Barlow continues to explore much of the spirit of these more fragile, but nonetheless confident formal sculptural statements in her own work.
By producing large-scale works and installations from everyday, industrial materials and expedient fabrication processes, Barlow challenges the ideas of monumentally and authority associated with traditional sculptural materials and methods.
Space is one of the starting points for Barlow, she refers to it as the ‘protagonist’ of the work she creates to inhabit it. Not site specific as such, the installations development is however dependent in some part on her response to a particular settings and the to volume and limitations it presents.

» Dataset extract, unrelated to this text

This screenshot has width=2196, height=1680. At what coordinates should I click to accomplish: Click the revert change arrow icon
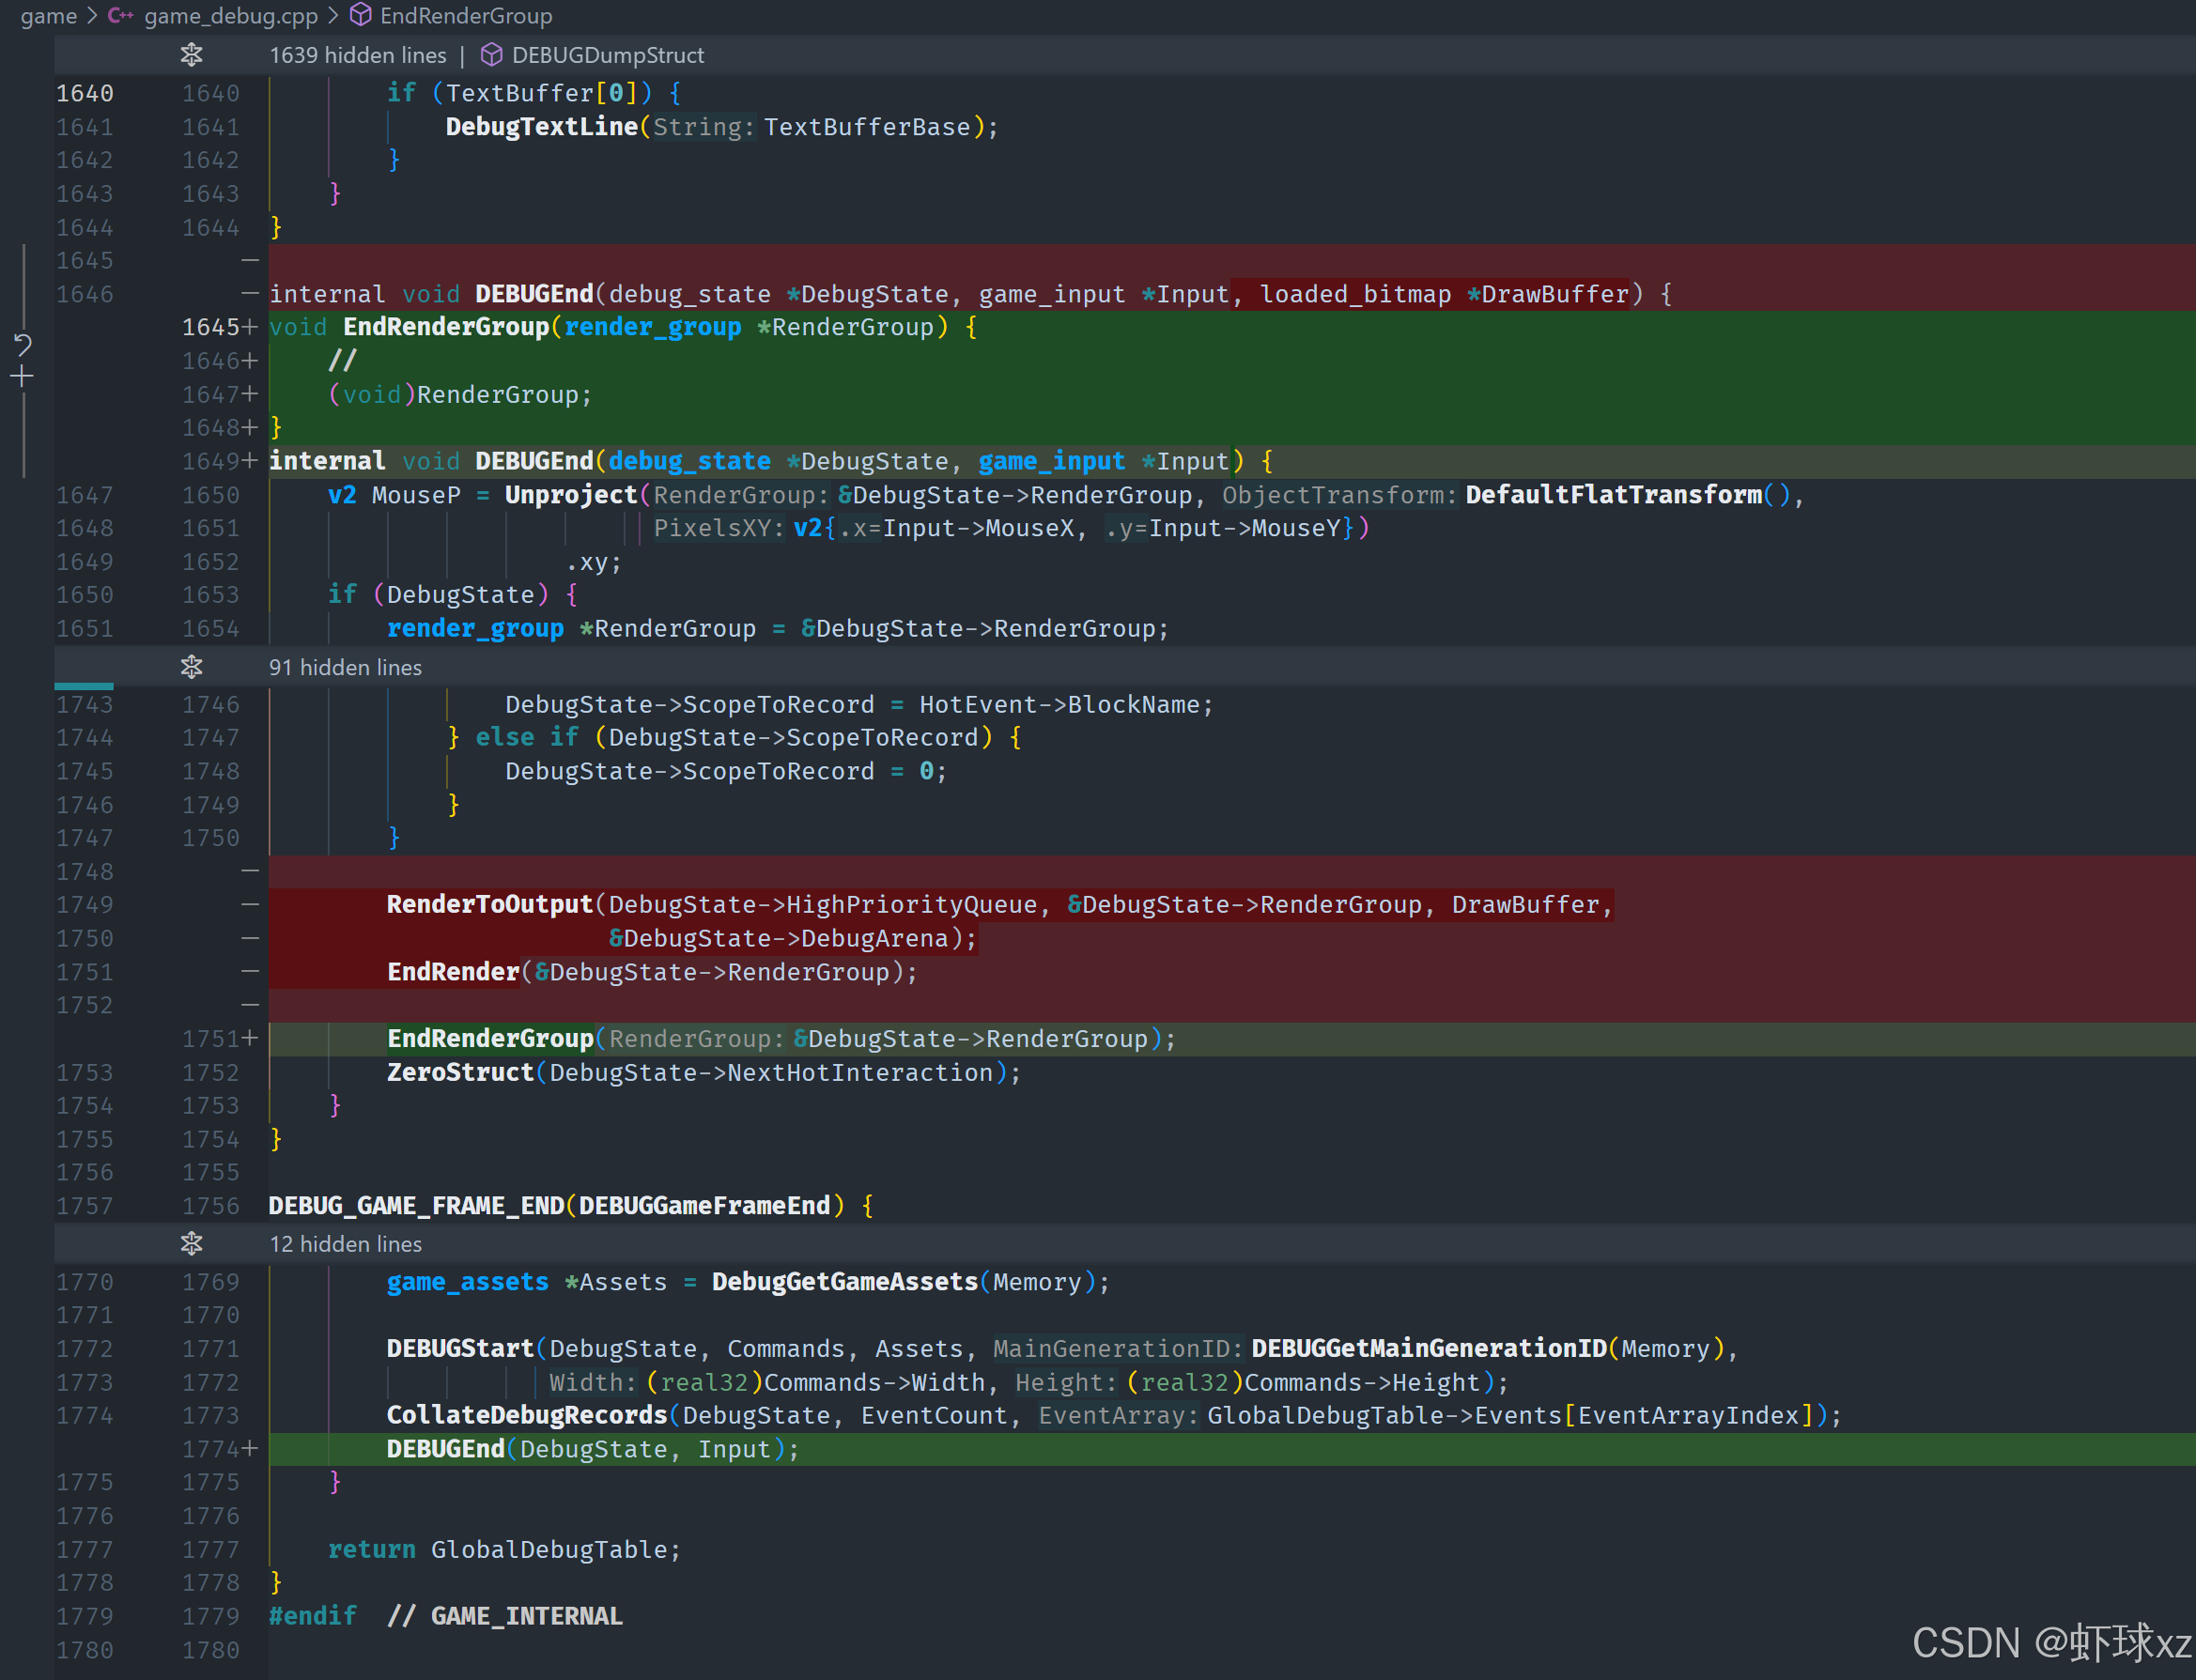click(22, 345)
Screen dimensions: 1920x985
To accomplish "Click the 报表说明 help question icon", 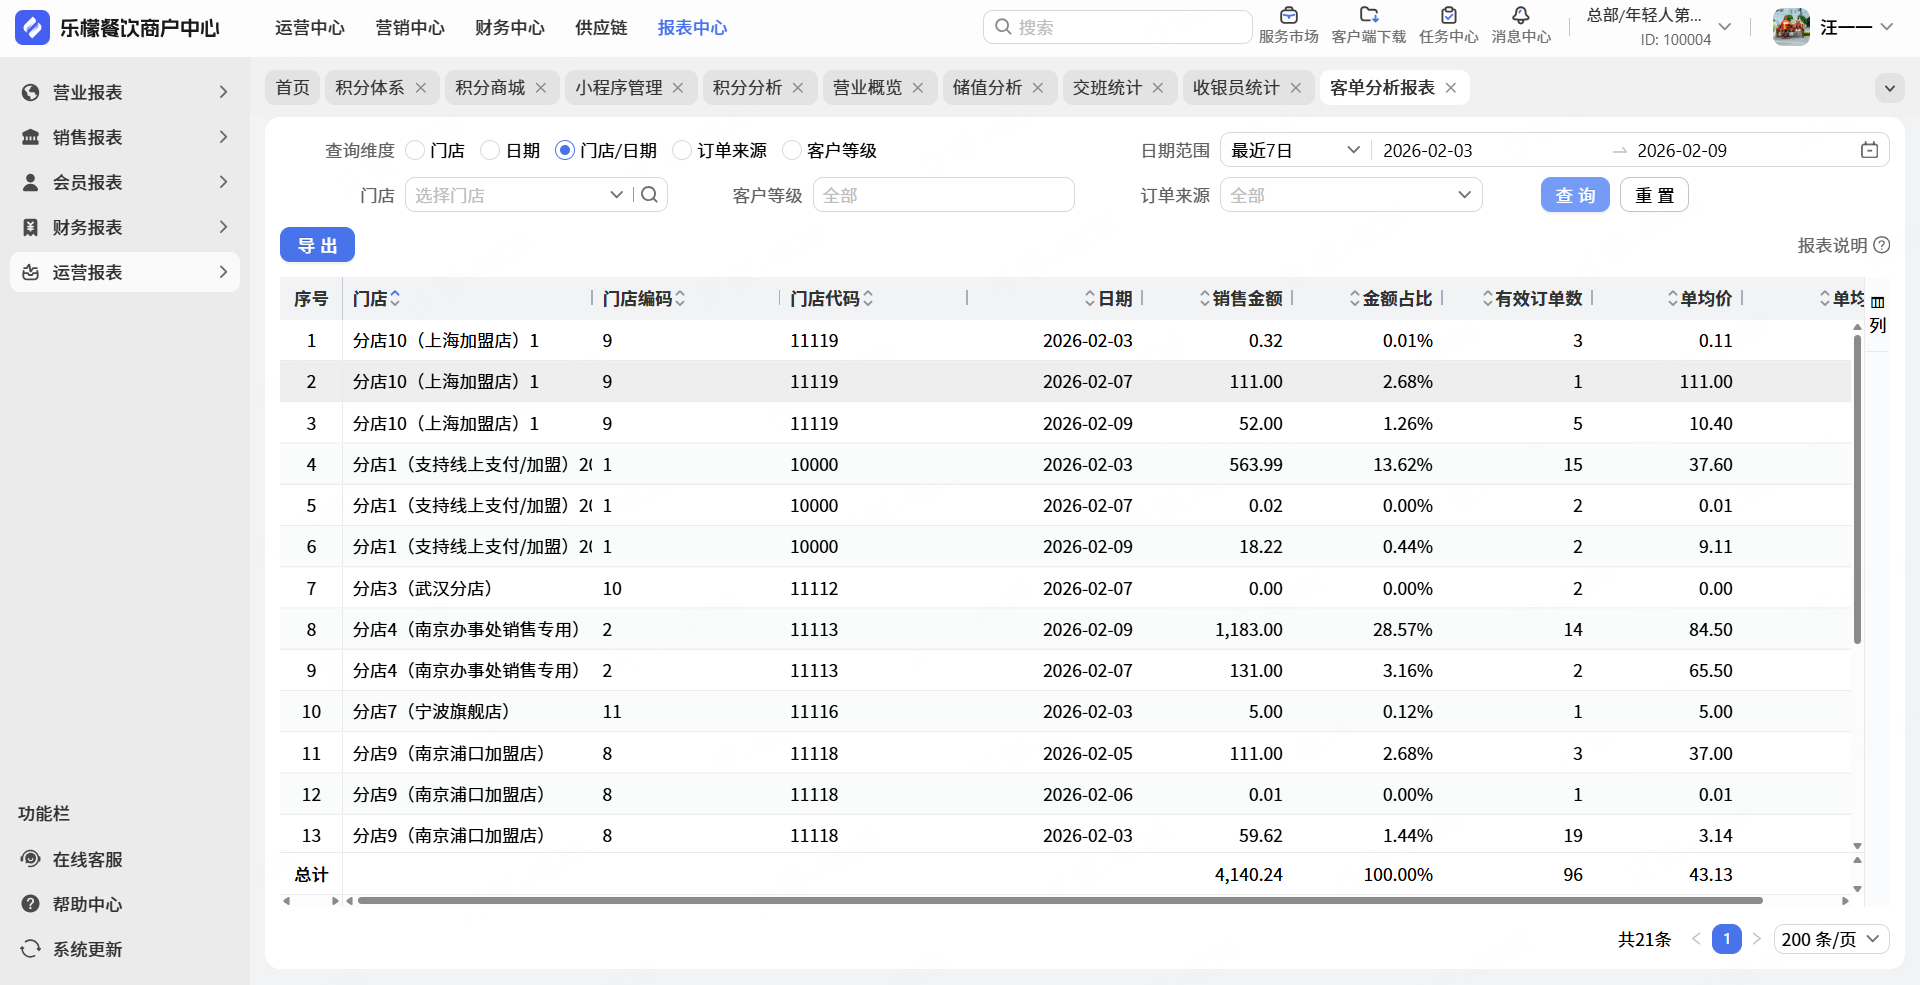I will [x=1882, y=245].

This exhibition of Barlow’s work is possibly one of my favourites to date. I was fortunate to see her work at the Venice Biennale in 2017 and its brutal colours and forms in a much darker space felt oppressive and uncomfortable, perhaps that was her intention. However this collection of sculptures feels to me much more coherent and well executed. Perhaps being at home in the RA suits her well. It certainly suits the sculptures and whilst its a small collation one could easily spend hours in the space engaging with the sculptures and as Barlow herself says ‘sculpture needs to be given time, you need to just wait with it and become the moving object that it instant so this action between the still and the moving is incredibly demanding for all.’
Phyllida Barlow is on the at Royal Academy until 23rd June and its well worth a visit if you are near by. Also currently running are the Bill Viola and Renaissance Nudes so give yourself plenty of time to see all three exhibitions.